Black Forest Oatmeal

This deliciously indulgent oatmeal is inspired by the classic black forest cake, featuring cherries and chocolate. It’s a sweet treat that feels like dessert but is still wholesome and filling! Perfect for those days when you fancy a healthy oatmeal bowl but you want something that feels satisfying and like a treat.
Serves: 2
Ingredients:
- 1 cup old-fashioned rolled oats
- 2 cups water or milk
- 1 cup pitted cherries (fresh or frozen)
- 2 tbsp cocoa powder
- 1 tbsp honey or maple syrup (optional)
Instructions:
- In a saucepan, bring water or milk to a boil.
- Stir in oats, cherries, and cocoa powder.

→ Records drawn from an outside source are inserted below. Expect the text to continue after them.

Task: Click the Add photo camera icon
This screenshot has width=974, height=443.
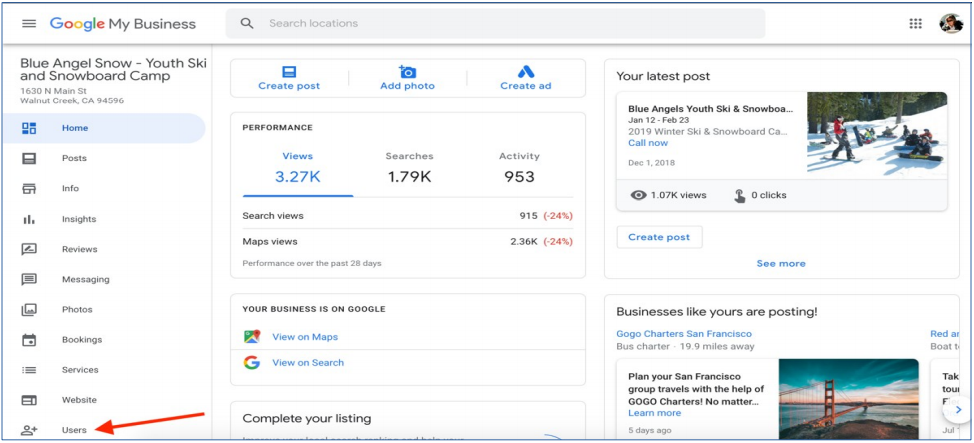Action: point(407,72)
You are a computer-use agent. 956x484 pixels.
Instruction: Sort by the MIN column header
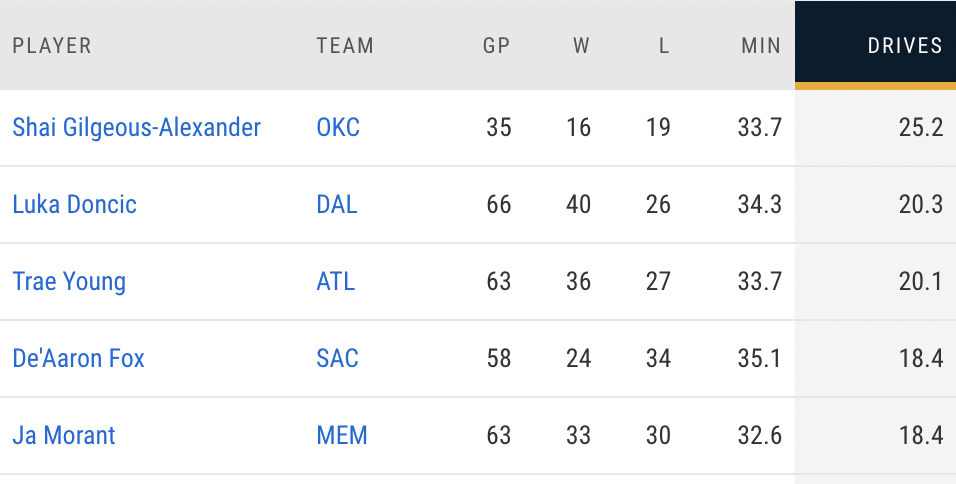click(761, 46)
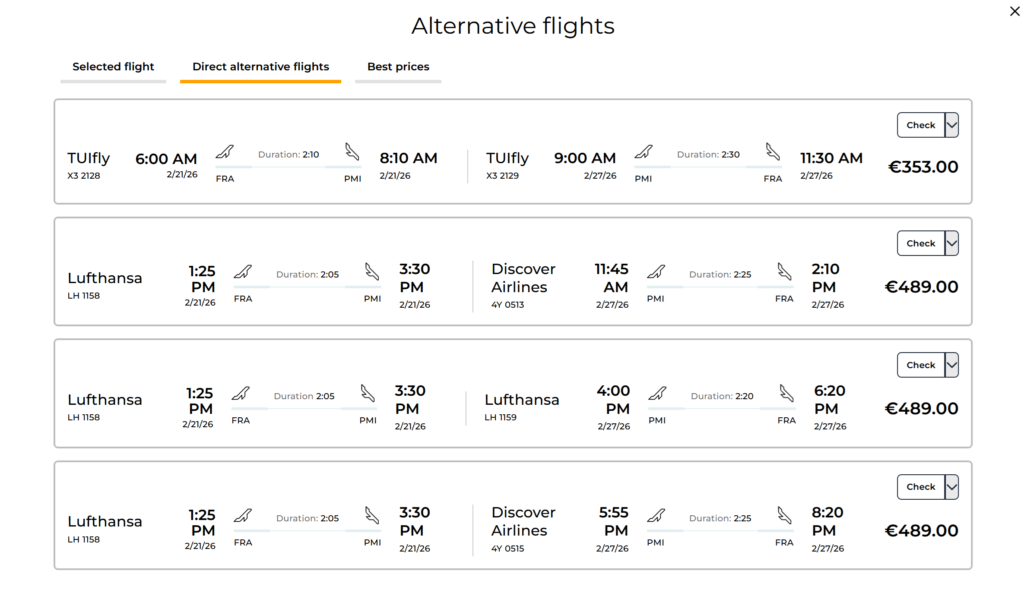1024x599 pixels.
Task: Open dropdown arrow for Discover 4Y 0515 option
Action: [x=951, y=487]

Cook for about 5 minutes until creamy.
- Sweeten with honey or maple syrup if desired before serving.
Snickers Oatmeal

This fun oatmeal recipe combines peanut butter, chocolate, and caramel flavors to create a sweet breakfast experience inspired by Snickers bars. It’s a delightful way to indulge your sweet tooth while getting a nutritious start to your day!
Serves: 2
Ingredients:
- 1 cup old-fashioned rolled oats
- 2 cups water or milk
- 1/4 cup peanut butter
- 2 tbsp cocoa powder
- 1/4 cup caramel sauce
- Chopped peanuts for garnish
Instructions:
- In a saucepan, bring water or milk to a boil.
- Stir in oats, peanut butter, and cocoa powder. Cook for about 5 minutes until creamy.
- Drizzle caramel sauce on top and garnish with chopped peanuts before serving.
These 18 Best Healthy Oatmeal Recipes are perfect for keeping breakfasts interesting! With flavors that range from fruity to indulgent, and even some savory bowls, there’s an oatmeal recipe for every palate. Which one will you be trying first?